The New York Court of Appeals held that the Third Avenue Railway Co was not liable for the debts of the subsidiary. The domination of the parent company over the subsidiary had to be complete for the parent company to be treated as liable for the debts of the subsidiary. It was needed that the subsidiary be merely the alter ego of the parent, or that the subsidiary be thinly capitalized, so as to perpetrate a fraud on the creditors.

Cardozo J said the following.

Cardozo J held that in this instance it was contrary to statutory intent to ignore separate personality of the tram company.

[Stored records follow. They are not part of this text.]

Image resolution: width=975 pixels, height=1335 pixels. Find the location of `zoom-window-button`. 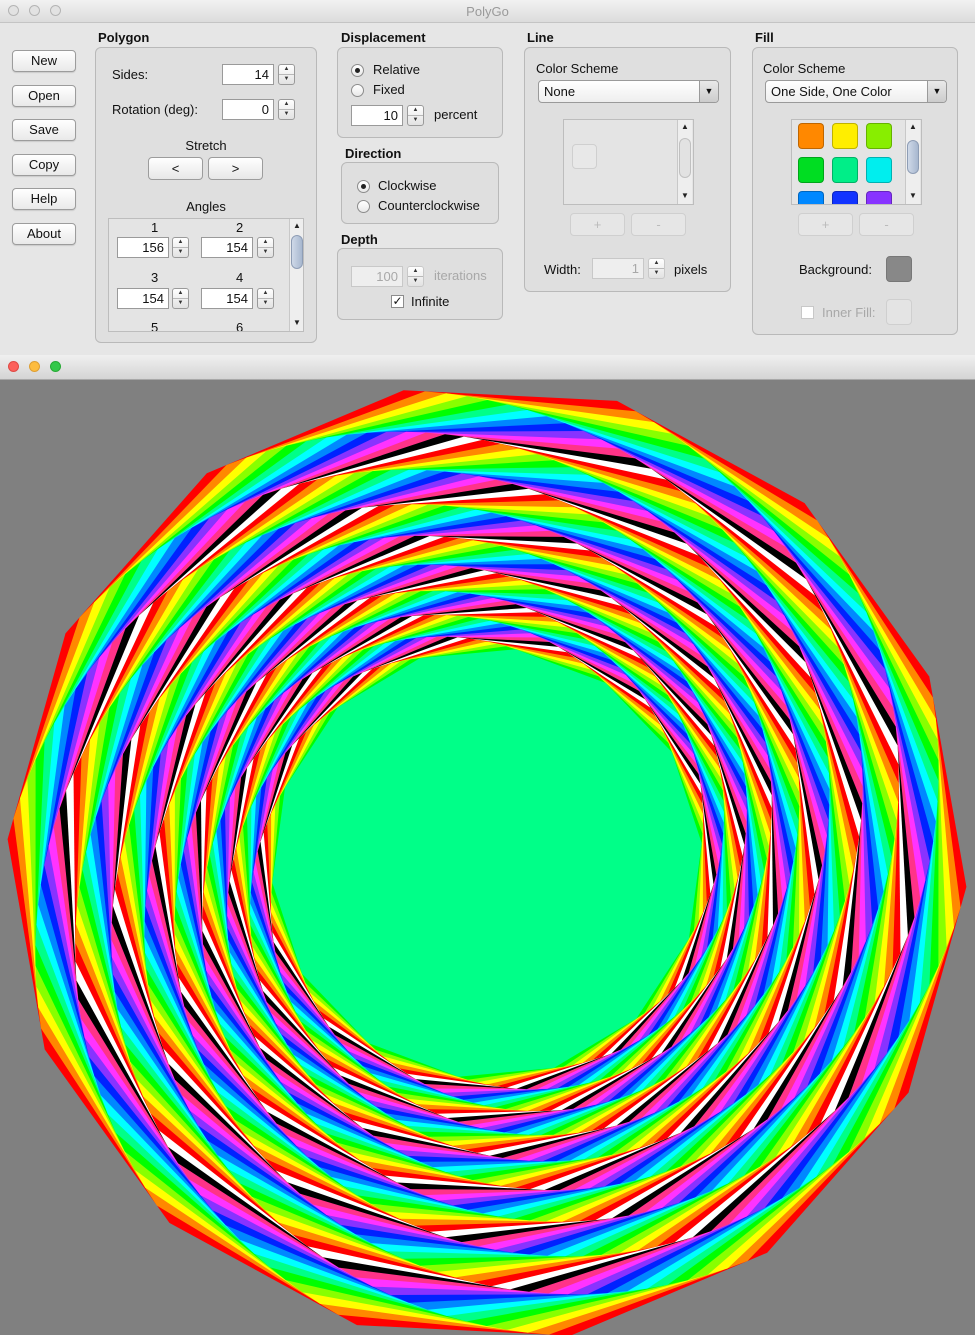

zoom-window-button is located at coordinates (56, 366).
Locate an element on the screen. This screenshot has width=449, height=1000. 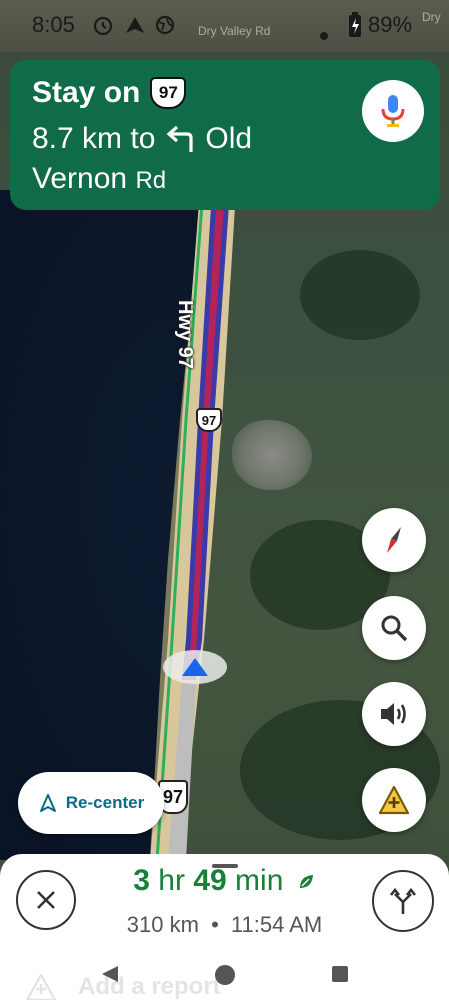
trip-distance: 310 km is located at coordinates (162, 924).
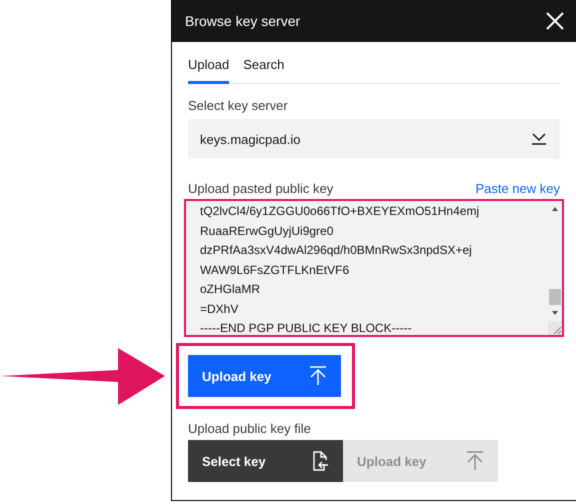 The height and width of the screenshot is (504, 576). Describe the element at coordinates (250, 428) in the screenshot. I see `field-label: Upload public key file` at that location.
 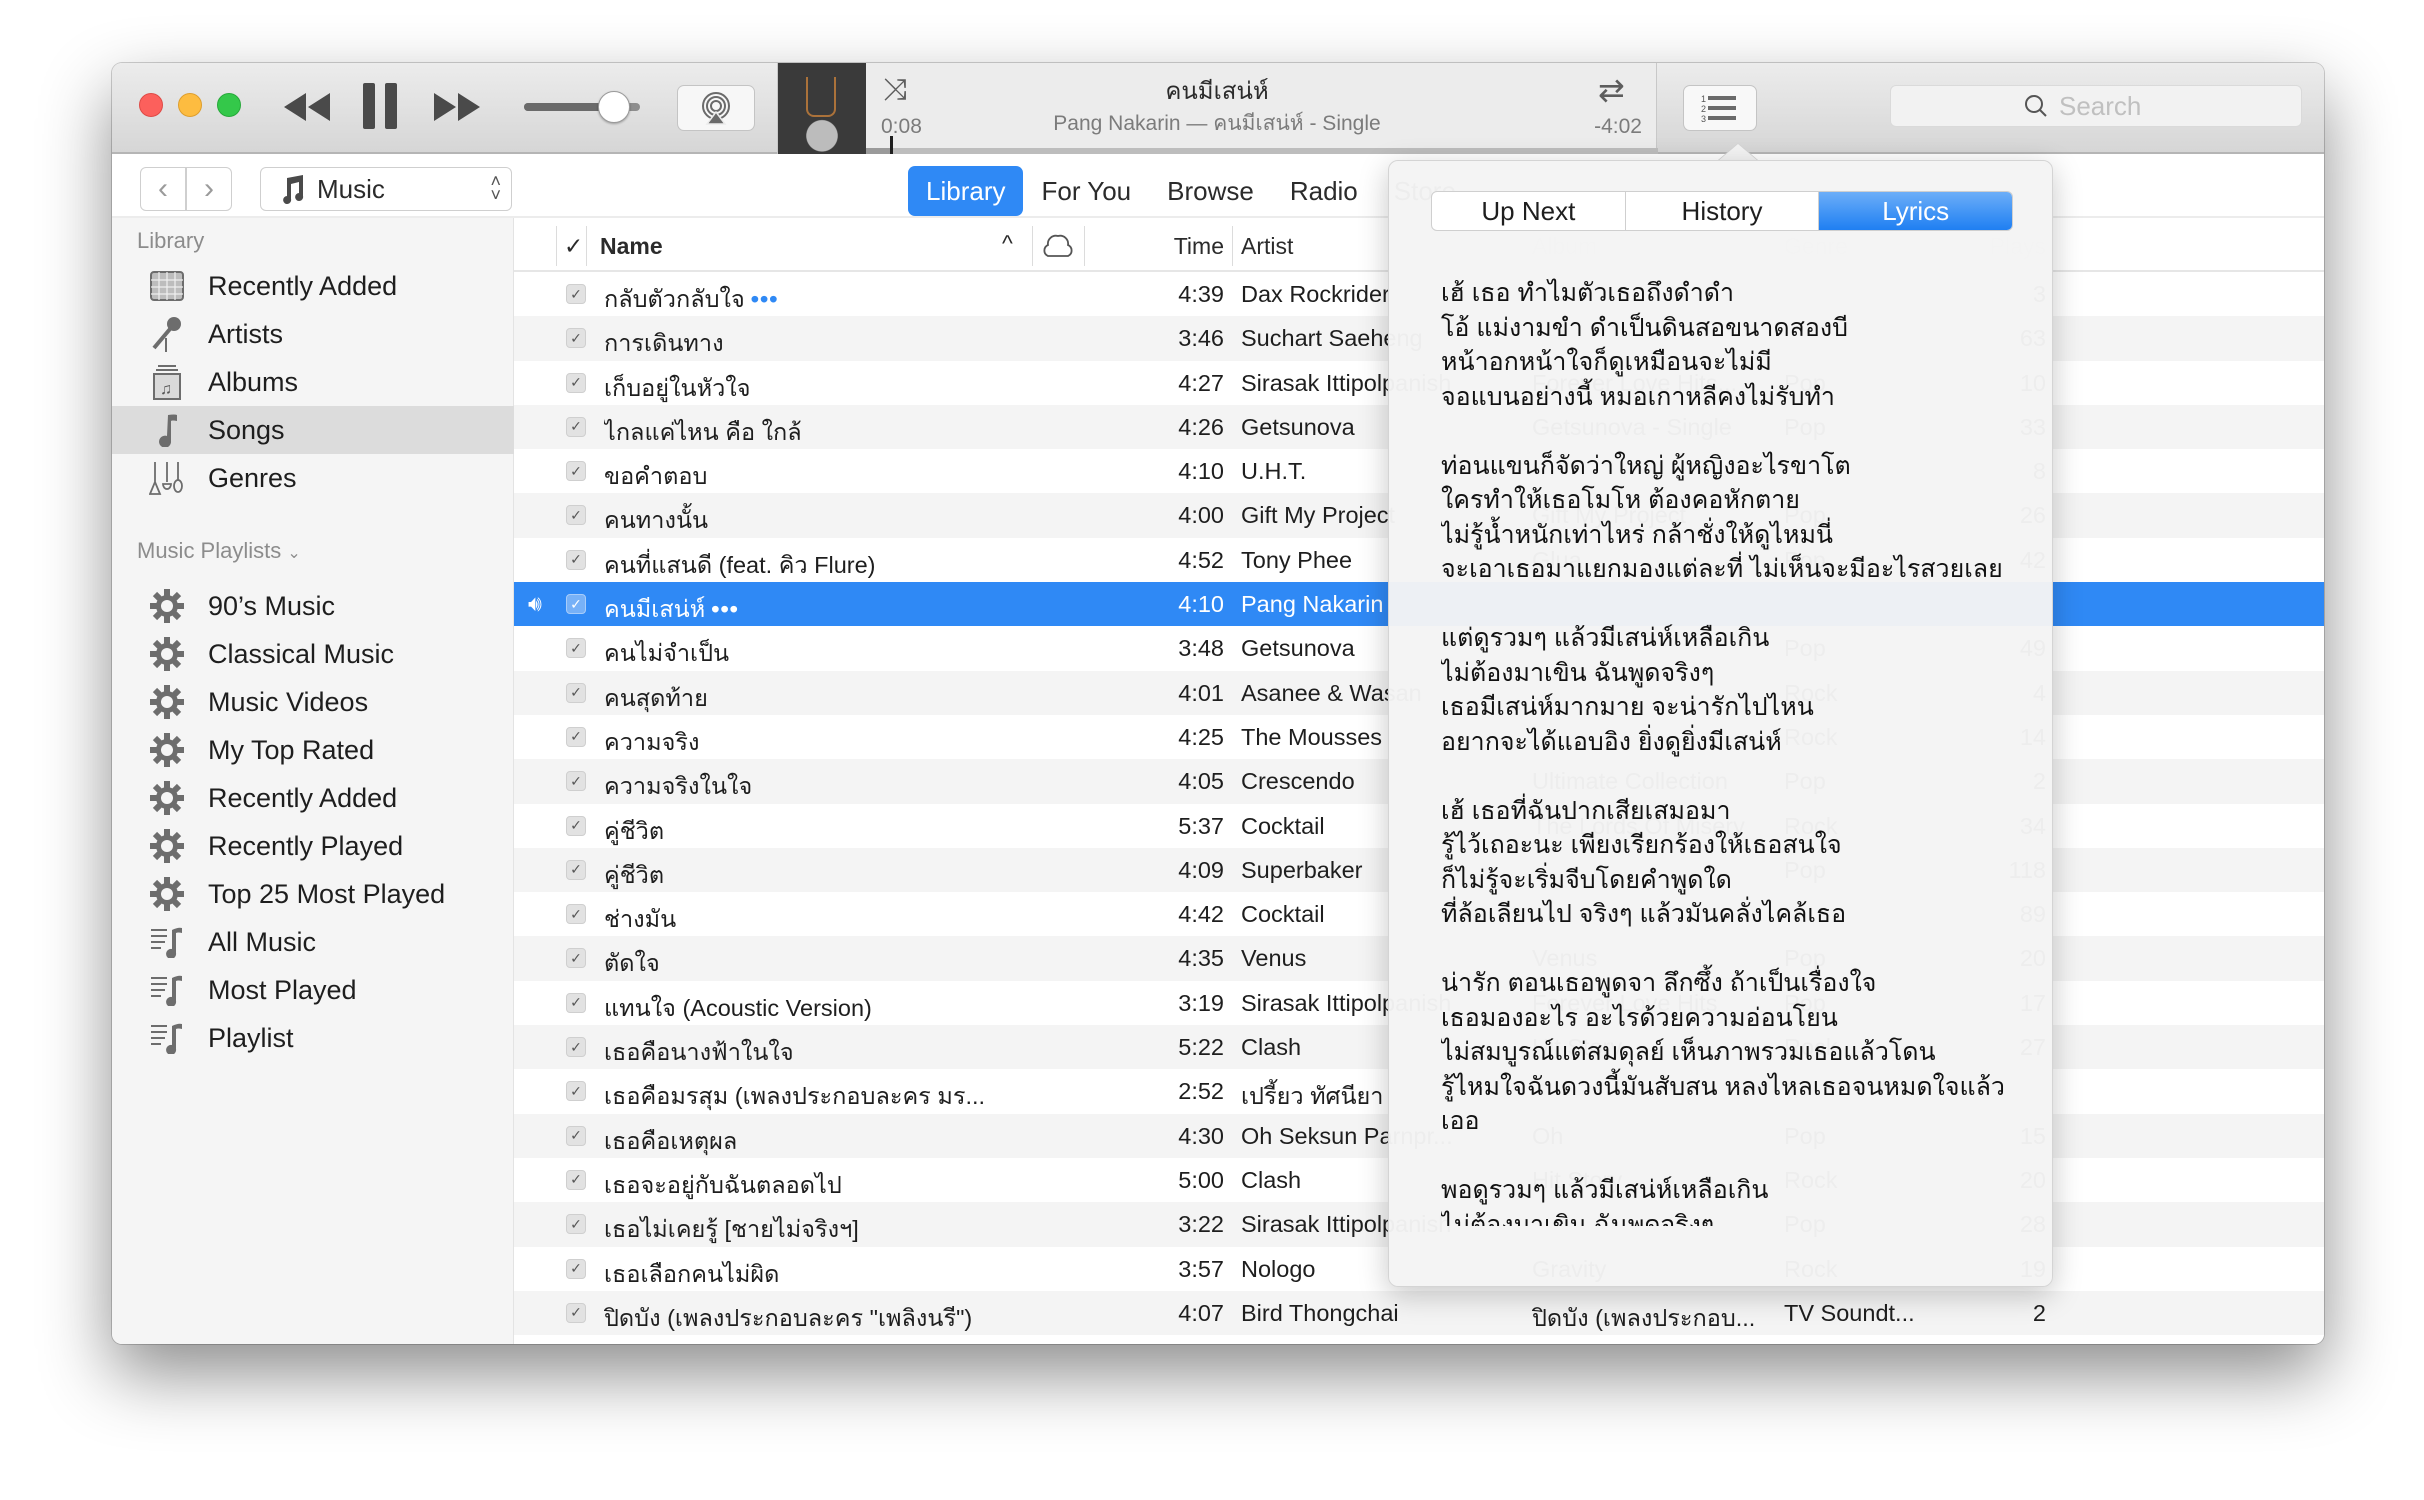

The plaintiff's theory of the action requires us to assume the existence of a contract between the defendant on the one side and the Forty-second Street Company on the other... we cannot bring ourselves to believe that an agreement, criminal in conception and effect, may be inferred from conduct or circumstances so indefinite and equivocal... We do not mean that a corporation which has sent its cars with its own men over the route of another corporation may take advantage of the fact that its conduct in so doing is illegal to escape liability for the misconduct of its servant. A defendant in such circumstances is liable for the tort, however illegitimate the business, just as much as it would be if its board of directors were to order a motorman to run a traveler down. We do mean, however, that an intention to operate a route in violation of a penal statute is not to be inferred... This being so, there is no need to choose between the Federal doctrine and our own, if indeed when they are understood, there is any difference between them.

...

The whole problem of the relation between parent and subsidiary corporations is one that is still enveloped in the mists of metaphor. Metaphors in law are to be narrowly watched, for starting as devices to liberate thought, they end often by enslaving it. We say at times that the corporate entity will be ignored when the parent corporation operates a business through a subsidiary which is characterized as an 'alias' or a 'dummy.' All this is well enough if the picturesqueness of the epithets does not lead us to forget that the essential term to be defined is the act of operation. Dominion may be so complete, interference so obtrusive, that by the general rules of agency the parent will be a principal and the subsidiary an agent. Where control is less than this, we are remitted to the tests of honesty and justice (Ballantine, Parent & Subsidiary Corporations, 14 Calif. Law Review, 12, 18, 19, 20). The logical consistency of a juridical conception will indeed be sacrificed at times when the sacrifice is essential to the end that some accepted public policy may be defended or upheld. This is so, for illustration, though agency in any proper sense is lacking, where the attempted separation between parent and subsidiary will work a fraud upon the law (Chicago, etc., Ry. Co. v. Minn. Civic Assn., 247 U.S. 490, 62 L. Ed. 1229, 38 S. Ct. 553; United States v. Reading Company, 253 U.S. 26, 61, 63, 64 L. Ed. 760, 40 S. Ct. 425). At such times unity is ascribed to parts which, at least for many purposes, retain an independent life, for the reason that only thus can we overcome a perversion of the privilege to do business in a corporate form. We find in the case at hand neither agency on the one hand, nor on the other abuse to be corrected by the implication of a merger. On the contrary, merger might beget more abuses than if stifled. Statutes carefully framed for the protection, not merely of creditors, but of all who travel upon railroads, forbid the confusion of liabilities by extending operation over one route to operation over another. In such circumstances, we thwart the public policy of the state instead of defending or upholding it, when we ignore the separation between subsidiary and parent, and treat the two as one.